== RECORDS SUPPLIED ==
============================================================

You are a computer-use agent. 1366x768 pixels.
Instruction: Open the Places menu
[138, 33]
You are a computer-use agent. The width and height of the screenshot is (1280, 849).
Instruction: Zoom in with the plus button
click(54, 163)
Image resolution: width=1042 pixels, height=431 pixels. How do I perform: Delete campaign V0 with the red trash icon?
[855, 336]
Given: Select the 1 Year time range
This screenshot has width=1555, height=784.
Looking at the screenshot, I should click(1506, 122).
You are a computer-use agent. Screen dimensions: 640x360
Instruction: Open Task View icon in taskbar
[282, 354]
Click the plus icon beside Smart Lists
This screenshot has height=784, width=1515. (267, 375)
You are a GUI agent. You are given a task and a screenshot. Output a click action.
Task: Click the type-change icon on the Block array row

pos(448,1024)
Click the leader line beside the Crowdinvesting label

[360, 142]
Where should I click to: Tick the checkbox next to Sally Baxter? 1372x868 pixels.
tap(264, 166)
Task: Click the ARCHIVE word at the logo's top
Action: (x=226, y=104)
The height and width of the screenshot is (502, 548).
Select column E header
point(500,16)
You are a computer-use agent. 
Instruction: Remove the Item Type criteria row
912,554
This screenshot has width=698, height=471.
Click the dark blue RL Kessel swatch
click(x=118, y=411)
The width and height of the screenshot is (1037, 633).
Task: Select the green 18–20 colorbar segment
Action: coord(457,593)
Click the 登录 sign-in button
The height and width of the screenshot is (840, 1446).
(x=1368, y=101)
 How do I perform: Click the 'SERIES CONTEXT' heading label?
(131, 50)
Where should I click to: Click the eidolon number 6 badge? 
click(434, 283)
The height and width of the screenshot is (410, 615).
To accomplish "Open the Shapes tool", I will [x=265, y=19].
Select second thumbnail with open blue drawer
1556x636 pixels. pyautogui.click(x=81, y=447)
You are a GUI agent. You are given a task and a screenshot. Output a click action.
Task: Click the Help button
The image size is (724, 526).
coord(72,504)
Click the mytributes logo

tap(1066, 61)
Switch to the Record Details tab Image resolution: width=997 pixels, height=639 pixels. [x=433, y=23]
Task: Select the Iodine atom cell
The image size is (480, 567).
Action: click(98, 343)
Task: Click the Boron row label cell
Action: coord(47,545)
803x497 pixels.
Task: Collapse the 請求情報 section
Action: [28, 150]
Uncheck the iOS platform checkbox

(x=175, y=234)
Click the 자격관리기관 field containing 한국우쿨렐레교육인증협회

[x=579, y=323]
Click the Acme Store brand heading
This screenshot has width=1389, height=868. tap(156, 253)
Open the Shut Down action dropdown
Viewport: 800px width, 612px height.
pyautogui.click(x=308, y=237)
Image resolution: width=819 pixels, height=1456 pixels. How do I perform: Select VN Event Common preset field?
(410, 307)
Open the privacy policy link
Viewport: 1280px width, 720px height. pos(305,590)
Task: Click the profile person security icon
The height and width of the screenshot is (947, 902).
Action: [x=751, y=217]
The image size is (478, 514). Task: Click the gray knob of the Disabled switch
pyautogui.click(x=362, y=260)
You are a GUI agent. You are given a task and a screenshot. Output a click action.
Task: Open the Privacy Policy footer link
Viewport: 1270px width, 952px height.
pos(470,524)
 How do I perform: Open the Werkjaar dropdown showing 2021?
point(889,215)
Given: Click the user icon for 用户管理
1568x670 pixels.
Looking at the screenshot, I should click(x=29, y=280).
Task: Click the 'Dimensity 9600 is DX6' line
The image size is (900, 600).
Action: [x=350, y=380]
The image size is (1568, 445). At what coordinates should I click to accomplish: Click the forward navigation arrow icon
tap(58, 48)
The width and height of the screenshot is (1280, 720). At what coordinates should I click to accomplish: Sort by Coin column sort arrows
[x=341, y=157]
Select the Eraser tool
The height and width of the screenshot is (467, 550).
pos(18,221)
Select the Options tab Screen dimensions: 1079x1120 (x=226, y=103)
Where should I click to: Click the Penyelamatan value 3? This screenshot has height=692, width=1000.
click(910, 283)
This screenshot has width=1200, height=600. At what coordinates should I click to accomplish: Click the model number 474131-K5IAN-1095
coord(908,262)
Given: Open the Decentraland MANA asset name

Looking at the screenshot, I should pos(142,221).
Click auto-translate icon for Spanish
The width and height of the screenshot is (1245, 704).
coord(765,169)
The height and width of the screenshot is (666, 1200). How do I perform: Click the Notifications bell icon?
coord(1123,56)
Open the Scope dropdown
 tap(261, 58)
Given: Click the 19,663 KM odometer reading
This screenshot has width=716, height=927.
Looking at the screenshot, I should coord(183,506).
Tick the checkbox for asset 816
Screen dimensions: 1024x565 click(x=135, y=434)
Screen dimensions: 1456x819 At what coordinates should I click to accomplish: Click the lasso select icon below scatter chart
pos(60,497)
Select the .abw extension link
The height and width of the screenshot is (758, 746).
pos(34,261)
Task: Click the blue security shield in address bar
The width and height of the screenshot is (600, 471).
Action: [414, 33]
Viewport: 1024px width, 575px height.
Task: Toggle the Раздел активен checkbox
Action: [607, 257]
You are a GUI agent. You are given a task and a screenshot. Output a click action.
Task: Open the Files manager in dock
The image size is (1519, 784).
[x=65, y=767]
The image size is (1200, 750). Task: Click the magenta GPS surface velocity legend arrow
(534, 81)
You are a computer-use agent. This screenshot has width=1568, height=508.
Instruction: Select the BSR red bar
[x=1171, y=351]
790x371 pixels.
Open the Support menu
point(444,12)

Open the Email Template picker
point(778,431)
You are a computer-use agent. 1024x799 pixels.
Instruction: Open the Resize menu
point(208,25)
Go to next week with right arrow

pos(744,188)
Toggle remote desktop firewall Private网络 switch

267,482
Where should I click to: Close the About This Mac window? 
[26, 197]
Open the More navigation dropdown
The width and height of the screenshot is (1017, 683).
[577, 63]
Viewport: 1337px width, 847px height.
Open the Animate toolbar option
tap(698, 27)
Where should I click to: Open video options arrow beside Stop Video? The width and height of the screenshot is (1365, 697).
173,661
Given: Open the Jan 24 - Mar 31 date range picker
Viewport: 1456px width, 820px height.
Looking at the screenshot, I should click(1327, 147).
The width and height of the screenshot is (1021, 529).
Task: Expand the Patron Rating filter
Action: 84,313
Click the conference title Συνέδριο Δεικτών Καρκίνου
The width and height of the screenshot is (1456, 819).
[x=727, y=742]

============================================================

== BRIEF ==
Restate the listing word for word.

== WORKED SOLUTION ==
You are a computer-use agent. 1366x768 pixels.
Instruction: Open the Places menu
[138, 33]
You are a computer-use agent. The width and height of the screenshot is (1280, 849).
Instruction: Zoom in with the plus button
click(54, 163)
Image resolution: width=1042 pixels, height=431 pixels. How do I perform: Delete campaign V0 with the red trash icon?
[855, 336]
Given: Select the 1 Year time range
This screenshot has width=1555, height=784.
Looking at the screenshot, I should click(1506, 122).
You are a computer-use agent. Screen dimensions: 640x360
Instruction: Open Task View icon in taskbar
[282, 354]
Click the plus icon beside Smart Lists
This screenshot has height=784, width=1515. (267, 375)
You are a GUI agent. You are given a task and a screenshot. Output a click action.
Task: Click the type-change icon on the Block array row

pos(448,1024)
Click the leader line beside the Crowdinvesting label

[360, 142]
Where should I click to: Tick the checkbox next to Sally Baxter? 1372x868 pixels.
tap(264, 166)
Task: Click the ARCHIVE word at the logo's top
Action: (x=226, y=104)
The height and width of the screenshot is (502, 548).
Select column E header
point(500,16)
You are a computer-use agent. 
Instruction: Remove the Item Type criteria row
912,554
This screenshot has width=698, height=471.
Click the dark blue RL Kessel swatch
click(x=118, y=411)
The width and height of the screenshot is (1037, 633).
Task: Select the green 18–20 colorbar segment
Action: coord(457,593)
Click the 登录 sign-in button
The height and width of the screenshot is (840, 1446).
(x=1368, y=101)
 How do I perform: Click the 'SERIES CONTEXT' heading label?
(131, 50)
Where should I click to: Click the eidolon number 6 badge? 
click(434, 283)
The height and width of the screenshot is (410, 615).
To accomplish "Open the Shapes tool", I will [x=265, y=19].
Select second thumbnail with open blue drawer
1556x636 pixels. pyautogui.click(x=81, y=447)
You are a GUI agent. You are given a task and a screenshot. Output a click action.
Task: Click the Help button
The image size is (724, 526).
coord(72,504)
Click the mytributes logo

tap(1066, 61)
Switch to the Record Details tab Image resolution: width=997 pixels, height=639 pixels. [x=433, y=23]
Task: Select the Iodine atom cell
The image size is (480, 567).
Action: click(98, 343)
Task: Click the Boron row label cell
Action: coord(47,545)
803x497 pixels.
Task: Collapse the 請求情報 section
Action: [28, 150]
Uncheck the iOS platform checkbox

(x=175, y=234)
Click the 자격관리기관 field containing 한국우쿨렐레교육인증협회

[x=579, y=323]
Click the Acme Store brand heading
This screenshot has width=1389, height=868. tap(156, 253)
Open the Shut Down action dropdown
Viewport: 800px width, 612px height.
pyautogui.click(x=308, y=237)
Image resolution: width=819 pixels, height=1456 pixels. How do I perform: Select VN Event Common preset field?
(410, 307)
Open the privacy policy link
Viewport: 1280px width, 720px height. pos(305,590)
Task: Click the profile person security icon
The height and width of the screenshot is (947, 902).
Action: [x=751, y=217]
The image size is (478, 514). Task: Click the gray knob of the Disabled switch
pyautogui.click(x=362, y=260)
You are a GUI agent. You are given a task and a screenshot. Output a click action.
Task: Open the Privacy Policy footer link
Viewport: 1270px width, 952px height.
pos(470,524)
 How do I perform: Open the Werkjaar dropdown showing 2021?
point(889,215)
Given: Click the user icon for 用户管理
1568x670 pixels.
Looking at the screenshot, I should click(x=29, y=280).
Task: Click the 'Dimensity 9600 is DX6' line
The image size is (900, 600).
Action: [x=350, y=380]
The image size is (1568, 445). At what coordinates should I click to accomplish: Click the forward navigation arrow icon
tap(58, 48)
The width and height of the screenshot is (1280, 720). At what coordinates should I click to accomplish: Sort by Coin column sort arrows
[x=341, y=157]
Select the Eraser tool
The height and width of the screenshot is (467, 550).
pos(18,221)
Select the Options tab Screen dimensions: 1079x1120 (x=226, y=103)
Where should I click to: Click the Penyelamatan value 3? This screenshot has height=692, width=1000.
click(910, 283)
This screenshot has width=1200, height=600. At what coordinates should I click to accomplish: Click the model number 474131-K5IAN-1095
coord(908,262)
Given: Open the Decentraland MANA asset name

Looking at the screenshot, I should pos(142,221).
Click auto-translate icon for Spanish
The width and height of the screenshot is (1245, 704).
coord(765,169)
The height and width of the screenshot is (666, 1200). How do I perform: Click the Notifications bell icon?
coord(1123,56)
Open the Scope dropdown
 tap(261, 58)
Given: Click the 19,663 KM odometer reading
This screenshot has width=716, height=927.
Looking at the screenshot, I should coord(183,506).
Tick the checkbox for asset 816
Screen dimensions: 1024x565 click(x=135, y=434)
Screen dimensions: 1456x819 At what coordinates should I click to accomplish: Click the lasso select icon below scatter chart
pos(60,497)
Select the .abw extension link
The height and width of the screenshot is (758, 746).
pos(34,261)
Task: Click the blue security shield in address bar
The width and height of the screenshot is (600, 471).
Action: [414, 33]
Viewport: 1024px width, 575px height.
Task: Toggle the Раздел активен checkbox
Action: [607, 257]
You are a GUI agent. You are given a task and a screenshot. Output a click action.
Task: Open the Files manager in dock
The image size is (1519, 784).
[x=65, y=767]
The image size is (1200, 750). Task: Click the magenta GPS surface velocity legend arrow
(534, 81)
You are a computer-use agent. This screenshot has width=1568, height=508.
Instruction: Select the BSR red bar
[x=1171, y=351]
790x371 pixels.
Open the Support menu
point(444,12)

Open the Email Template picker
point(778,431)
You are a computer-use agent. 1024x799 pixels.
Instruction: Open the Resize menu
point(208,25)
Go to next week with right arrow

pos(744,188)
Toggle remote desktop firewall Private网络 switch

267,482
Where should I click to: Close the About This Mac window? 
[26, 197]
Open the More navigation dropdown
The width and height of the screenshot is (1017, 683).
[577, 63]
Viewport: 1337px width, 847px height.
Open the Animate toolbar option
tap(698, 27)
Where should I click to: Open video options arrow beside Stop Video? The width and height of the screenshot is (1365, 697).
173,661
Given: Open the Jan 24 - Mar 31 date range picker
Viewport: 1456px width, 820px height.
Looking at the screenshot, I should click(1327, 147).
The width and height of the screenshot is (1021, 529).
Task: Expand the Patron Rating filter
Action: 84,313
Click the conference title Συνέδριο Δεικτών Καρκίνου
The width and height of the screenshot is (1456, 819).
[x=727, y=742]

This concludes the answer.